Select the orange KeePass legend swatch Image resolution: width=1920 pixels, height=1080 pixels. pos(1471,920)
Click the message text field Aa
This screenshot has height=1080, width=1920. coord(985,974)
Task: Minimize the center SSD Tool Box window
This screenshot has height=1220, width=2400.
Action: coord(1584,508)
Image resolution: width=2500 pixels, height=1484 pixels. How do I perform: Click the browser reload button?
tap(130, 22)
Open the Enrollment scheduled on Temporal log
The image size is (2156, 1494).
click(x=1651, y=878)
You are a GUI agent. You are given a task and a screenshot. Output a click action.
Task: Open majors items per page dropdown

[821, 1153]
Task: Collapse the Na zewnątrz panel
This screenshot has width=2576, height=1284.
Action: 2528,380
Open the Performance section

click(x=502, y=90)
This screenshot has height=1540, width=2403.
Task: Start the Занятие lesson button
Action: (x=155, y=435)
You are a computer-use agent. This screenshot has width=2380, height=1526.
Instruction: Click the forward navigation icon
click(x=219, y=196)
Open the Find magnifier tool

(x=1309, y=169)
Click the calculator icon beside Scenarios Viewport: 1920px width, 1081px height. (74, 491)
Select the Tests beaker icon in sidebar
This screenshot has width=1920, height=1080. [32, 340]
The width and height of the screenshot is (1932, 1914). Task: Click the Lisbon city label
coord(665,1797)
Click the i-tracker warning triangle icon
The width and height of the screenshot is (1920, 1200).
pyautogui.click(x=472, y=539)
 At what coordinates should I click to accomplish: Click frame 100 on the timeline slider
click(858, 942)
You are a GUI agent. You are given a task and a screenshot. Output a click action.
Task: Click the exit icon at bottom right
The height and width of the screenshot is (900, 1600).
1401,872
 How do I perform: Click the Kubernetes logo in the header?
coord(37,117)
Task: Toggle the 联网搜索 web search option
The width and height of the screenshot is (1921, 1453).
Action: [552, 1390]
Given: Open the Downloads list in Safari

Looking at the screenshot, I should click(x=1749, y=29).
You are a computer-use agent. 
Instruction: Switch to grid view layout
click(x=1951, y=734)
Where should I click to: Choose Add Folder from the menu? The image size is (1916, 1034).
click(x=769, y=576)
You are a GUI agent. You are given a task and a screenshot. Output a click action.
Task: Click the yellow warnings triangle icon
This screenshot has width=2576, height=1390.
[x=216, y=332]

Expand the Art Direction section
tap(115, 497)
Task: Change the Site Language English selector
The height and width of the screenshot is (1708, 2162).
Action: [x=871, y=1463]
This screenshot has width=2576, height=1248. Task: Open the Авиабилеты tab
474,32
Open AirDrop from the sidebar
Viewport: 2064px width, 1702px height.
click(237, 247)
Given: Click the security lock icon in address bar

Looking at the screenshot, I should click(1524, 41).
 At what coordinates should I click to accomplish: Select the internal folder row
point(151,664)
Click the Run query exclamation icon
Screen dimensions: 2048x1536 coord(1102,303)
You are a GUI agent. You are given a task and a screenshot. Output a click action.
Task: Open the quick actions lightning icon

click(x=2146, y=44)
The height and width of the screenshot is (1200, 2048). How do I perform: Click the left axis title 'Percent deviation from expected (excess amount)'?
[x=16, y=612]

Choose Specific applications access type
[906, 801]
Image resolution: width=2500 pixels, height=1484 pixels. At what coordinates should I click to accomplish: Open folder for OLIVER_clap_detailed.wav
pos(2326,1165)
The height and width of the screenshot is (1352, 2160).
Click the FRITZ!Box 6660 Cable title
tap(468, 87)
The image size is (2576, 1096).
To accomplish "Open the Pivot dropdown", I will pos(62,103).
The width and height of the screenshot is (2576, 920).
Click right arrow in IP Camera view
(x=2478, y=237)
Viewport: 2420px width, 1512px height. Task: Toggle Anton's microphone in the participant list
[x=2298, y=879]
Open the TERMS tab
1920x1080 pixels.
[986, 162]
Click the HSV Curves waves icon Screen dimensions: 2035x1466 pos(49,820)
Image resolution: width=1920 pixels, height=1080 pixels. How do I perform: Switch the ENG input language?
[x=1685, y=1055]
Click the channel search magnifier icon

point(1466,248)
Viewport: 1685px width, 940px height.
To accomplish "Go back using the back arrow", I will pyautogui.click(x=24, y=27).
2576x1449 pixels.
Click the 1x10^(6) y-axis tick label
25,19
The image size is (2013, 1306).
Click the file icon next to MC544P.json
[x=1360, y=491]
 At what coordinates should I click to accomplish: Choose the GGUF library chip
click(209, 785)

## WHAT IS REQUIRED
Your answer must consist of every line from the listing that holds the string "computer".

## ANSWER SPACE
You are a computer-use agent. This screenshot has width=2380, height=1526.
You are a computer-use agent. 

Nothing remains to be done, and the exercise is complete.